Indigenous Ownership of Expanded Pipeline may Signal Possibilities of Cooperation 

Key Actors: 
  • Canadian Federal Government
  • Chinook Pathways; partnership between the Pembina Pipeline and the Western Indigenous Pipeline Group
  • Project Reconciliation 
Major Energy Company Partners with Indigenous Group 

Last week, the Pembina Pipeline corporation formed a partnership with the Western Indigenous Pipeline Group (WIPG) in order to acquire the Trans Mountain oil pipeline from the federal government. This partnership, called Chinook Pathways, aims to own 100% of the pipeline. The WIPG is a coalition of multiple Metis and other Indigenous groups, many of whom will be directly affected by the expansion of the pipeline which is currently underway. Pembina has stated that collaborating with the WIPG will allow the Indigenous coalition to have “environmental oversight” over the project while still continuing “safe and reliable operations.” 

Indigenous Groups and the Pipeline 

The federal government purchased the pipeline from Kinder Morgan Inc. in 2018 after shareholders overwhelmingly voted to sell the pipeline. The Federal Court of Appeal had rescinded the federal government’s approval for Kinder Morgan to build the pipeline after indigenous and environmentalist protests, and thus the sale to the federal government had to be made. Albertan exports of natural resources had been bottlenecked by lack of infrastructure and the government worked on the Trans Mountain pipeline, along with other projects, in order to combat that. The current expansion of the pipeline, scheduled to be completed in 2022, will triple the capacity of the pipeline to 890,000 barrels a day. As there had been vocal opposition towards the pipeline, the government hopes that a joint government-indigenous ownership of the pipeline would help in moving towards a compromise.  

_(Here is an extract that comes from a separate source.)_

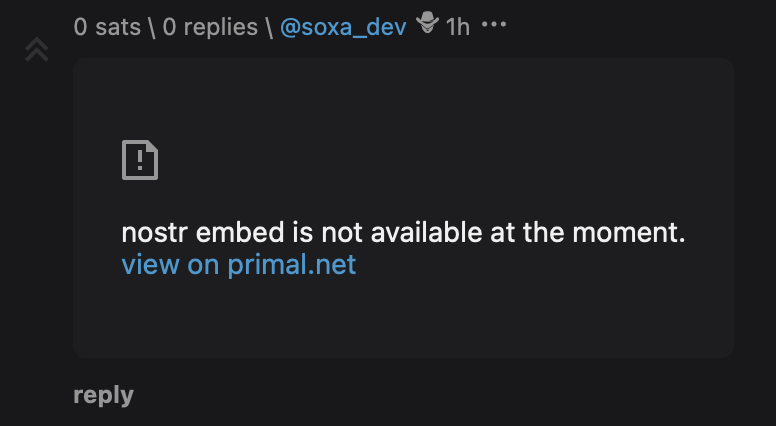Zap this comment using the upvote arrows
This screenshot has height=426, width=776.
(x=37, y=49)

Other than the WIPG, several other Indigenous groups are also seeking to acquire the pipeline. The other major group is Project Reconciliation, which is based in Calgary. Project Reconciliation also hopes to own 100% of the pipeline and advocates developing infrastructure for indigenous communities using the funds which would be available with ownership of the pipeline. They have suggested a sovereign wealth fund which would provide aid to many Indigenous groups currently suffering in poverty. Supportive indigenous groups that seek a stake in the pipeline believe that it can bring economic growth, jobs, and a higher standard of life, given that they have a say in its construction and operation. Chinook Pathways argues that it would be a better owner of the pipeline as the WIPG is comprised of Indigenous groups which will be directly impacted by the expansion of the pipeline. 

However, there are still groups which reject the idea of expanding the pipeline. The Tsleil-Waututh Nation is among those who are firmly opposed to the pipeline, but many other Indigenous communities are also split over the pipeline. They cite environmental risks, including damage to marine life with increased oil tanker traffic, as well as the pipeline crossing through Indigenous territories, compromising their land rights. The federal government still faces substantial opposition against the pipeline, but with the door open for Indigenous cooperation, there will be many ways to compromise.



Bakx, Kyle. “Plans to Sell Trans Mountain Pipeline to Indigenous Groups Take Another Step Forward.” CBC, Accessed 14 June 2021. 

“Indigenous Group Seeks Full Ownership of Trans Mountain Pipeline.” Vancouversun, Accessed 14 June 2021. 

Pembina Pipeline Joins Indigenous Effort to Buy Trans Mountain. The Globe and Mail, Accessed 14 June 2021.  

“Pembina Forms Indigenous Alliance in Battle for Trans Mountain Pipeline.” Financialpost, Accessed 14 June 2021. 

The Canadian Press. “Insurance Provider for Trans Mountain Pipeline Says It Won’t Renew Policy.” CBC, Accessed 14 June 2021.